**Göreviniz:** Kaynak metne göre devrimler bize hangi yılın son demlerinde fısıldandı?

══ Kaynak metin ══

2010 senesinin son demleri fısıldadı bize devrim(ler)i. Tunus, Mısır, Libya derken devrim ateşi sardı yüreğimizi; yine Tunus, Mısır, Libya derken devrim ateşi sarmadı bazılarının yüreğini. Devrimciler ‘Allah’ diyor, bunlar ne dediğini bilmiyor.
“Olmaz efendiler, bahar mahar hikaye, emperyalizmin ekmeğine yağ sürmeyin. İslam toprakları üzerinde oyunlar oynanmasına izin vermeyin. Dikta on tokat atıyorsa bunlar yüz tokat atar. Azıcık ölüden bir şey olmaz. Çıkarmayın sesinizi, oturun oturduğunuz yerde!”
Dilsiz şeytan bunlar. Bir şey bilmezler ya da bilmiyormuş gibi yaparlar. Devrimcilerin Ebuzer ruhlu olduğunu da bilmezler. Bu mahluklar devrimleri lekelemeye dursun, biz işimize bakalım. Mesela ‘Yalla irhal ya Beşşar!’ diye bağıralım, Yemen’e bakmayanlara Yemen’i hatırlatalım, ‘La Şiiyye la Sunniyye vahde vahde İslamiyye!’ naralarıyla inletelim yeri göğü. Dua da edelim.

═══
══ Veri kesiti ══

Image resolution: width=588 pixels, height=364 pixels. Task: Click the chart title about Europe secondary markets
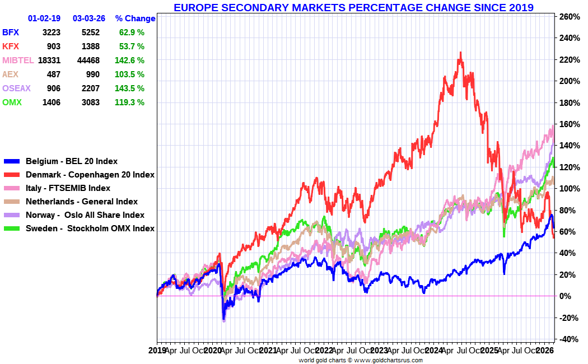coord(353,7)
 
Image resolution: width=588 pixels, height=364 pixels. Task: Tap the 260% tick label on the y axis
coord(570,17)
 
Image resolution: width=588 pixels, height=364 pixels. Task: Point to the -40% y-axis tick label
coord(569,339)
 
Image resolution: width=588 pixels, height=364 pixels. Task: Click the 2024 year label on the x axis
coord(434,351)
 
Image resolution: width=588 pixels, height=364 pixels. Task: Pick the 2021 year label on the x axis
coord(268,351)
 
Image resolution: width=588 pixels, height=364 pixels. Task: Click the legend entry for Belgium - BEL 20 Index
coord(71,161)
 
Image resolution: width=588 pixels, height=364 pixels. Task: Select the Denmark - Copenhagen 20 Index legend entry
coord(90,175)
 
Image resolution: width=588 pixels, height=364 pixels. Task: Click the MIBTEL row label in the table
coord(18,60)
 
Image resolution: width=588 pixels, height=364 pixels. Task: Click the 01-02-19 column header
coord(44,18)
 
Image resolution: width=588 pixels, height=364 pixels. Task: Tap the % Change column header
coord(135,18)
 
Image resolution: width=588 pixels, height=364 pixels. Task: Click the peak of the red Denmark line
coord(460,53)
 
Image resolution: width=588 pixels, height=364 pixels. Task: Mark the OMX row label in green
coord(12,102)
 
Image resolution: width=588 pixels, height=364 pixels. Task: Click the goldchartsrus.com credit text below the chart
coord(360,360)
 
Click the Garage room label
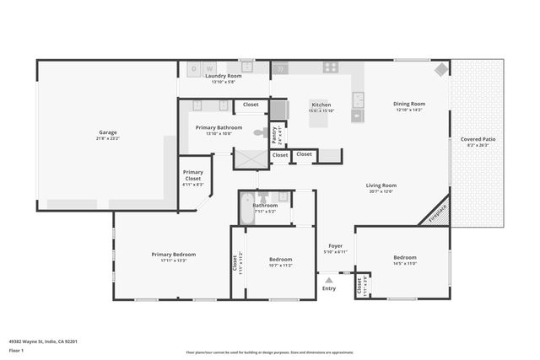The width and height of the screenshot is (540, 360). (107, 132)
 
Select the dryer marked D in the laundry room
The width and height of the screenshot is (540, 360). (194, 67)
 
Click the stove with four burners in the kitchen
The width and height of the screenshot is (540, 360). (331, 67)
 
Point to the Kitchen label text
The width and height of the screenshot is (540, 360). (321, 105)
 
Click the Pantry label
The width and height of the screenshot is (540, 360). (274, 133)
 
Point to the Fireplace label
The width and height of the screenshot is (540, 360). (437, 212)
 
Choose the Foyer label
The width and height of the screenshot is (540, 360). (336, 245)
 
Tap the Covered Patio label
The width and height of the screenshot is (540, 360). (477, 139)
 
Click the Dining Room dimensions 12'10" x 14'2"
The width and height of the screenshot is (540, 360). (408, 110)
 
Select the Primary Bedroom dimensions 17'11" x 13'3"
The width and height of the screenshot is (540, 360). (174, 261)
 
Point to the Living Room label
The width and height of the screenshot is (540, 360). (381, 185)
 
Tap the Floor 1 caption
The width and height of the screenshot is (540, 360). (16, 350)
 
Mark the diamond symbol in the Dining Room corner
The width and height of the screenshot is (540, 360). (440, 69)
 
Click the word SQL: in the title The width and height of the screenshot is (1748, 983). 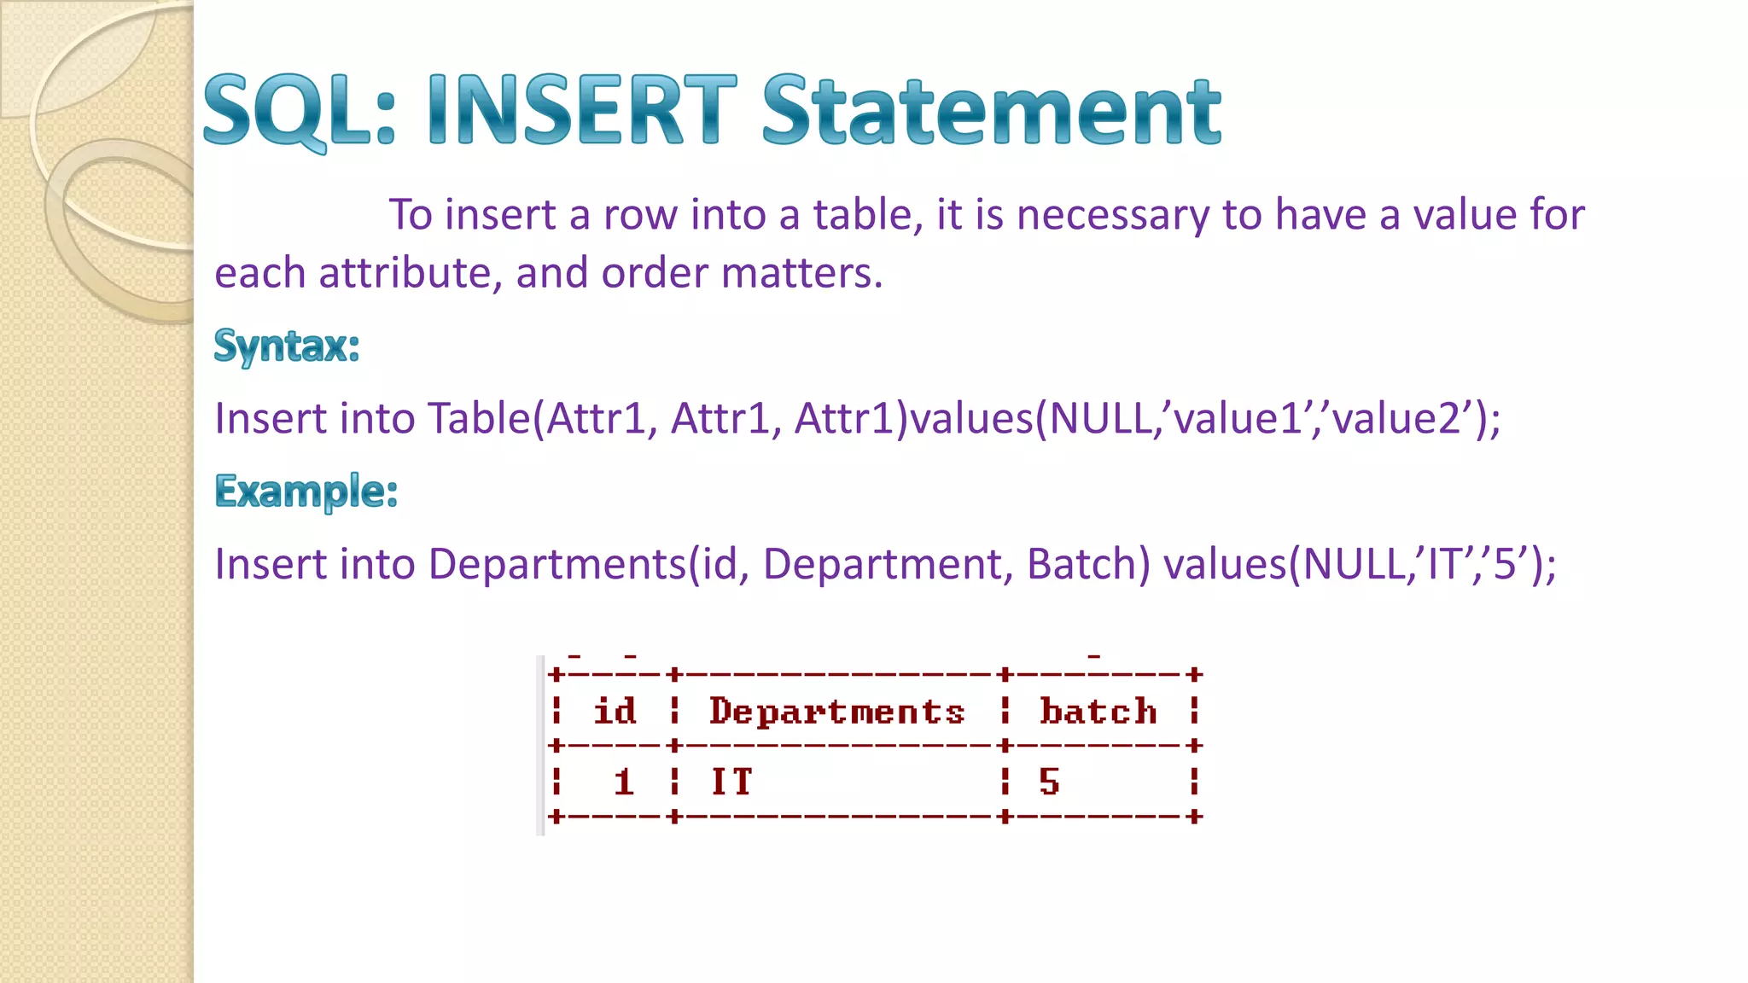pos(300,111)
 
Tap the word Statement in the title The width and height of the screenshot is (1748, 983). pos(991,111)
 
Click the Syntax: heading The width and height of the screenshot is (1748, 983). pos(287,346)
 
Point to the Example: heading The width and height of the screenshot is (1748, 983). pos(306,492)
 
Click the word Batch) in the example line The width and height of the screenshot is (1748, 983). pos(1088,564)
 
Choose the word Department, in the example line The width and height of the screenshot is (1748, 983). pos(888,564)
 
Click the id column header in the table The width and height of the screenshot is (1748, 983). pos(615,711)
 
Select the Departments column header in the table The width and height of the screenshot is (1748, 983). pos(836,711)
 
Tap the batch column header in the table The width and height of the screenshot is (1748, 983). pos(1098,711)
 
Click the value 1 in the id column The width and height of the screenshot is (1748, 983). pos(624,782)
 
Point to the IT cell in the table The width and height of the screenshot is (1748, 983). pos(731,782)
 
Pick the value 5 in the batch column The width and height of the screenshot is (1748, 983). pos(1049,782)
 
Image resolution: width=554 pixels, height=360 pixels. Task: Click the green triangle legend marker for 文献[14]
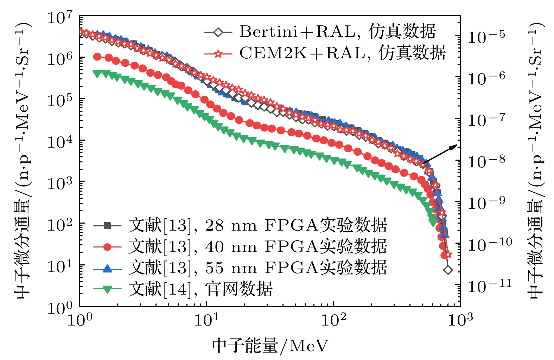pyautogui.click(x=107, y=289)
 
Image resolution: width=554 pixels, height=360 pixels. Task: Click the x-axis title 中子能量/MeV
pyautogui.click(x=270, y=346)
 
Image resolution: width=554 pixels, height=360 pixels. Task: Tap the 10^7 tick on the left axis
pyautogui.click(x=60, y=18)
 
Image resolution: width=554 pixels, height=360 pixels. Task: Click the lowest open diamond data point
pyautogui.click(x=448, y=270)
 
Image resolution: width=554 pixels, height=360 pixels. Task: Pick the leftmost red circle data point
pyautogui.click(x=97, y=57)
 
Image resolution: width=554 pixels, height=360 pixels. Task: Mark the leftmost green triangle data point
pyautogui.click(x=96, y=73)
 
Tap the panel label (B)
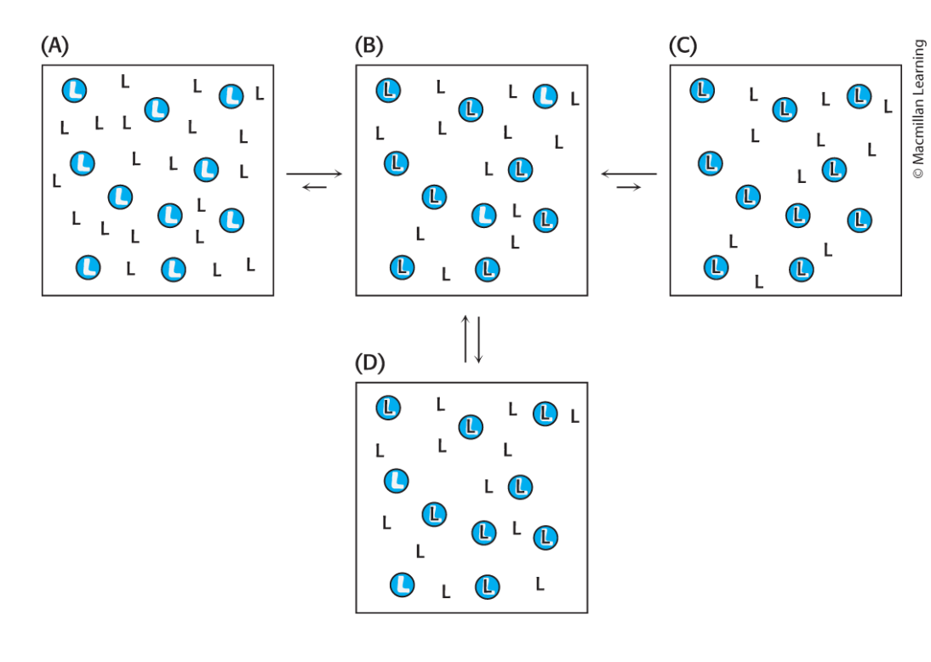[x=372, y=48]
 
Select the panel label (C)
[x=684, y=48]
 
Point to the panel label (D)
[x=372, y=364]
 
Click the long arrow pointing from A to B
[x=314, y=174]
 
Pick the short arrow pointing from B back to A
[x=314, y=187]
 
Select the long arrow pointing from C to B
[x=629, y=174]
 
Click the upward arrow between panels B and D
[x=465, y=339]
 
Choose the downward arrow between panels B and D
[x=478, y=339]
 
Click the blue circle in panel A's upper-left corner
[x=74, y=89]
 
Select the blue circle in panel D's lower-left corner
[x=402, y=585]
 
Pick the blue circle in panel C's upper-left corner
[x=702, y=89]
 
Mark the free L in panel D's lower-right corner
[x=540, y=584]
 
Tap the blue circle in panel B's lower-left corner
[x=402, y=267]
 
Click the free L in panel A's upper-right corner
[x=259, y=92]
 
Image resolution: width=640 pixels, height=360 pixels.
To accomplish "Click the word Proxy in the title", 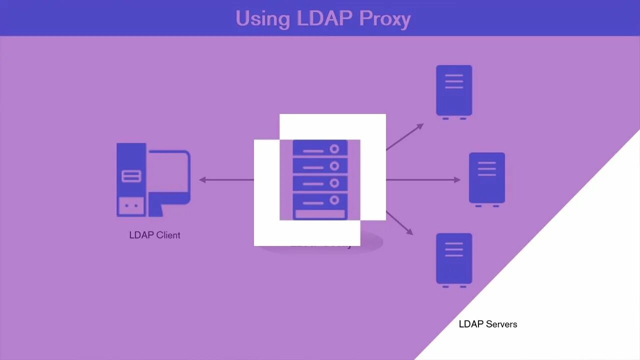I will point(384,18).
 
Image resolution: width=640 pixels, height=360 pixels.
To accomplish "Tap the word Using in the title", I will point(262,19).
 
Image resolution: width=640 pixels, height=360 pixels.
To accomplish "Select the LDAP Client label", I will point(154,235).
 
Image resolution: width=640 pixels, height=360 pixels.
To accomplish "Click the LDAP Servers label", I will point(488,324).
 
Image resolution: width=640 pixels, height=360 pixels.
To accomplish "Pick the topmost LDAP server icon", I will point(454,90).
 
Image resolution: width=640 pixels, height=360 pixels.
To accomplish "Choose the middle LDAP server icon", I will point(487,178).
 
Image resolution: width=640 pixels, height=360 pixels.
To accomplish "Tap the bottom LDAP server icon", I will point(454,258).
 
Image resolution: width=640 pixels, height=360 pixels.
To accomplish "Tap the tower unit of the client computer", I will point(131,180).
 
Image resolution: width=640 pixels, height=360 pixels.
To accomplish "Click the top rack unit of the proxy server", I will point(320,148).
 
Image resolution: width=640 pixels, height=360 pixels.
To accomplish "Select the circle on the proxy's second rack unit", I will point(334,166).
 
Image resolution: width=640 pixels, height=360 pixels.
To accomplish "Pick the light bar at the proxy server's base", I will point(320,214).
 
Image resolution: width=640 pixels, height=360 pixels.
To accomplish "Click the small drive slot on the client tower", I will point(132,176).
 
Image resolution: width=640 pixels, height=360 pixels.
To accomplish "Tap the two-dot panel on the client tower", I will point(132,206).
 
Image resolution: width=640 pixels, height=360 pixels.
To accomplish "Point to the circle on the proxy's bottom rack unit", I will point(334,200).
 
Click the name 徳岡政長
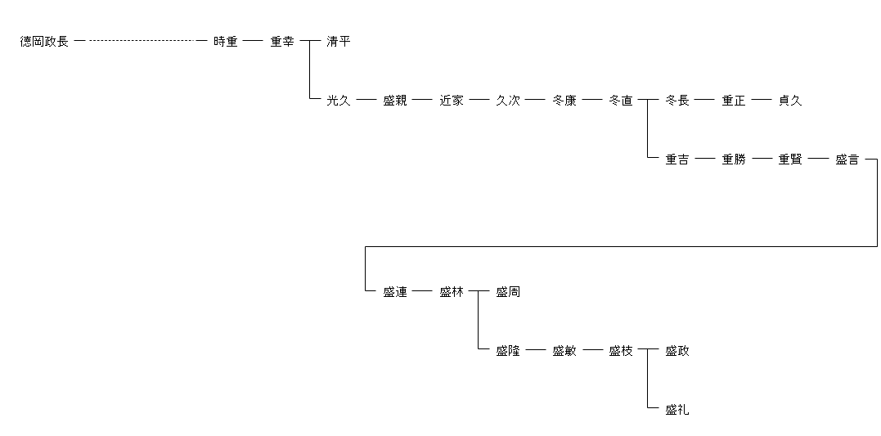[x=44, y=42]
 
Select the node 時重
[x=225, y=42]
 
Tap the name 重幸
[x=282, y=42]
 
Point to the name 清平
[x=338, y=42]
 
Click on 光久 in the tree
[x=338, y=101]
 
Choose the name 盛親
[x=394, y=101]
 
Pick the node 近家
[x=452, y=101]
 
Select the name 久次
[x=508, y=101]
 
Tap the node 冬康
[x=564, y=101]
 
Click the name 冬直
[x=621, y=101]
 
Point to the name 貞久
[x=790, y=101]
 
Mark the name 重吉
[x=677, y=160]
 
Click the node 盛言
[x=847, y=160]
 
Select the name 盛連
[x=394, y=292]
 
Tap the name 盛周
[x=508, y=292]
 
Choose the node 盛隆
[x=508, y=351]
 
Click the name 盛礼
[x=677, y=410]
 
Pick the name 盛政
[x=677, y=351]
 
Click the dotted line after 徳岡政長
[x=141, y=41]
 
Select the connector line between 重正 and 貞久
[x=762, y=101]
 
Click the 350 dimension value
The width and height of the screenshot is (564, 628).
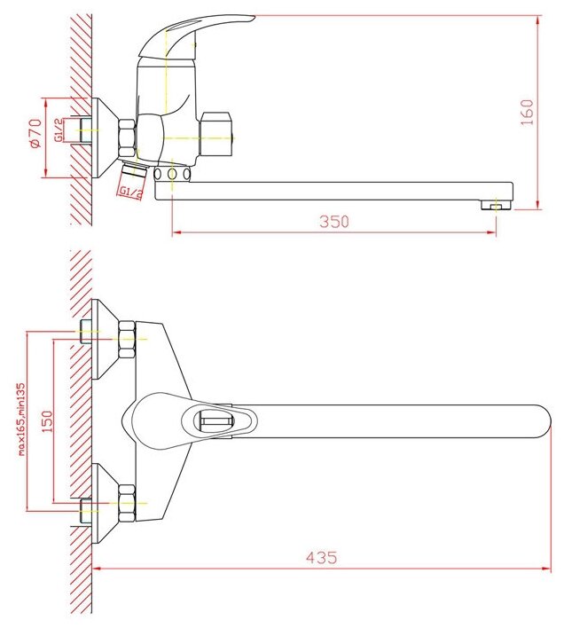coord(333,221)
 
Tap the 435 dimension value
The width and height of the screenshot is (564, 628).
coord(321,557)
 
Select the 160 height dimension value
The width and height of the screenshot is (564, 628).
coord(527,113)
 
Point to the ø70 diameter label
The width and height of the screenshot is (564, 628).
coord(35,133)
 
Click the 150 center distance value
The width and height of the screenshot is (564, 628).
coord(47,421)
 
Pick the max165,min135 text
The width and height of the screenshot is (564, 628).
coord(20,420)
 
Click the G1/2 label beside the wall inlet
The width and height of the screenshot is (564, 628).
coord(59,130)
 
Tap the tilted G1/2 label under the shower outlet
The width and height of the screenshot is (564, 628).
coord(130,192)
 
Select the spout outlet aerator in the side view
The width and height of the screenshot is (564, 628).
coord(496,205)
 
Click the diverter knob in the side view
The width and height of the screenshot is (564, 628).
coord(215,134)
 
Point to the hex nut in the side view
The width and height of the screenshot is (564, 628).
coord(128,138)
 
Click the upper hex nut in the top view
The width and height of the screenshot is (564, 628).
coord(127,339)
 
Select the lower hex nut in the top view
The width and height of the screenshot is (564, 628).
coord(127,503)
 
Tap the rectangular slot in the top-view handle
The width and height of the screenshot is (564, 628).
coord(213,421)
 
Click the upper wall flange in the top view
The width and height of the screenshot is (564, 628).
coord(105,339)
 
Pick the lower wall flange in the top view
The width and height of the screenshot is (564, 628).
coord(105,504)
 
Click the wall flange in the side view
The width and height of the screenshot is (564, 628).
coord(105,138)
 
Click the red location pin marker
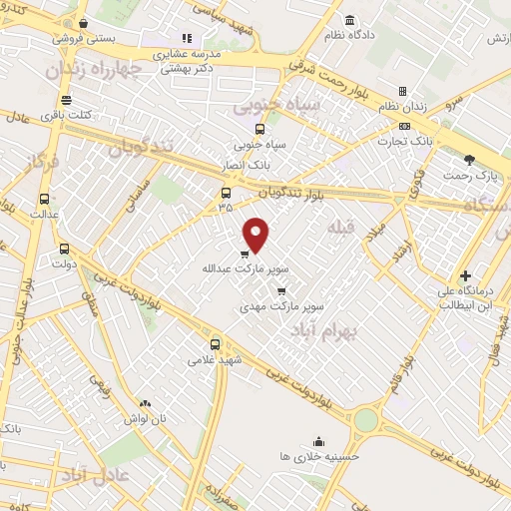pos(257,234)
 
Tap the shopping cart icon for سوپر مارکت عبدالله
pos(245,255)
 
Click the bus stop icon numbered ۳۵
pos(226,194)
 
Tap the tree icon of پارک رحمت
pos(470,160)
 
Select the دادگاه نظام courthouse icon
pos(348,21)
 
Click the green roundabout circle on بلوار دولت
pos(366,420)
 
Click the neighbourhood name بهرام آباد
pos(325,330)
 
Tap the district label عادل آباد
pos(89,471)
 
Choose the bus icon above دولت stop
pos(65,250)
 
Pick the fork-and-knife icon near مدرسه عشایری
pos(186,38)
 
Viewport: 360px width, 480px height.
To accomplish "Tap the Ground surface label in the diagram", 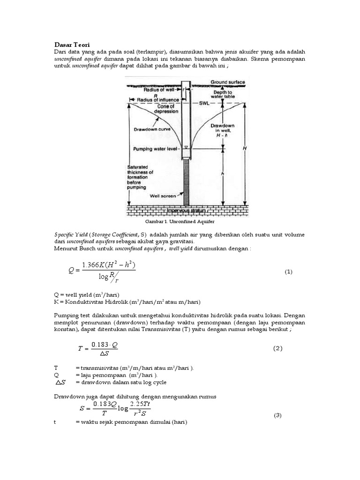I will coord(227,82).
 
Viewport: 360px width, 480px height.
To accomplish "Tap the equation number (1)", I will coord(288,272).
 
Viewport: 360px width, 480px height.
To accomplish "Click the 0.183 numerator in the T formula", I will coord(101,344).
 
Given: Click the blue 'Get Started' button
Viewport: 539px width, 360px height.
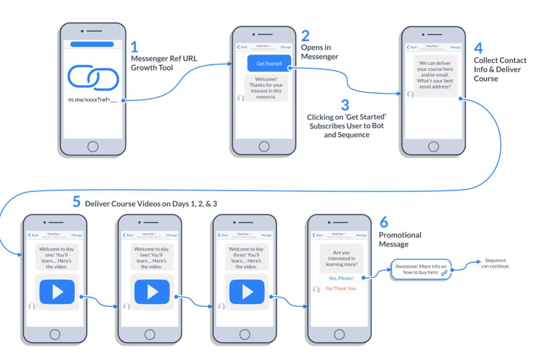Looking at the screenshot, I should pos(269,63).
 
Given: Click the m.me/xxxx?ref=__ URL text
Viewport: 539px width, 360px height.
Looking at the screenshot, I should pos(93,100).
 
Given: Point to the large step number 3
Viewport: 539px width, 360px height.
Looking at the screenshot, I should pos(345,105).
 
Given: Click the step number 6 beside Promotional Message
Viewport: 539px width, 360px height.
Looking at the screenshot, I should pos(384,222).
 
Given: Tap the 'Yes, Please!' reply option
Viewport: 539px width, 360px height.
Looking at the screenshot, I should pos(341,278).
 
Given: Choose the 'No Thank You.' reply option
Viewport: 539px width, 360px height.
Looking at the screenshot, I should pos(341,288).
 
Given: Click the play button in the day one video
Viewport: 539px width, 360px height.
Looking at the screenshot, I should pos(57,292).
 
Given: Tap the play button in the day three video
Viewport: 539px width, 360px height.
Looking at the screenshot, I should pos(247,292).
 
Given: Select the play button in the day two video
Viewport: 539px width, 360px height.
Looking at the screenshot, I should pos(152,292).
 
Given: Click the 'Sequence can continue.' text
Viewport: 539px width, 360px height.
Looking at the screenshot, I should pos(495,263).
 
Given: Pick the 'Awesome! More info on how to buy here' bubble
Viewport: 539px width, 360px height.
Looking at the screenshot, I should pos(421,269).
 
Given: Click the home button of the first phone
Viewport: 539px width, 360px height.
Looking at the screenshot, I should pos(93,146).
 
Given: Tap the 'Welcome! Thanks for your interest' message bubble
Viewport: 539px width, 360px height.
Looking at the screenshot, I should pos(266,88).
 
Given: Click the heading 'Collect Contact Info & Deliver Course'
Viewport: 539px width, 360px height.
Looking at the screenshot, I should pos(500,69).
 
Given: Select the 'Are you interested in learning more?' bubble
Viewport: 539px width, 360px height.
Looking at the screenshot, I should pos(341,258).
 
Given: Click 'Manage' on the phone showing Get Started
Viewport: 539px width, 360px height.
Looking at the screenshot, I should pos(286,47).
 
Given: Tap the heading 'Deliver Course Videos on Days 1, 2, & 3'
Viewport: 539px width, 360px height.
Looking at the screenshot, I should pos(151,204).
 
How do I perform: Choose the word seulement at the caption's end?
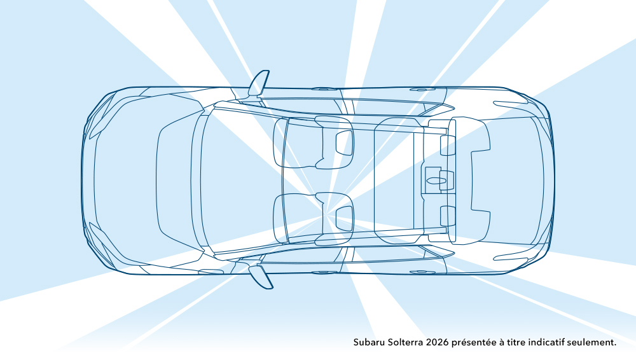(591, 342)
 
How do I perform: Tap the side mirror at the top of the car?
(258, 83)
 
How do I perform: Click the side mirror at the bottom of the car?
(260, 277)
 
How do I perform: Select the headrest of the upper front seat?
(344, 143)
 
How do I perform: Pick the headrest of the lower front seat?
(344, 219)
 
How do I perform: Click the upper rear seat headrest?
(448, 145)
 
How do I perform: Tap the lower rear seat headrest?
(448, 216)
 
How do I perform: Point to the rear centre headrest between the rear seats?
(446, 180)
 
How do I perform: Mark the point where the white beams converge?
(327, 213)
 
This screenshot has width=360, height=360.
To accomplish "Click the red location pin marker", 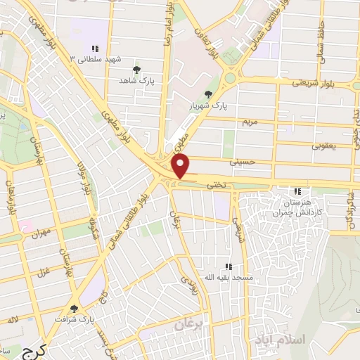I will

═══

**Görev sonucu:** 2010 senesinin son demlerinde.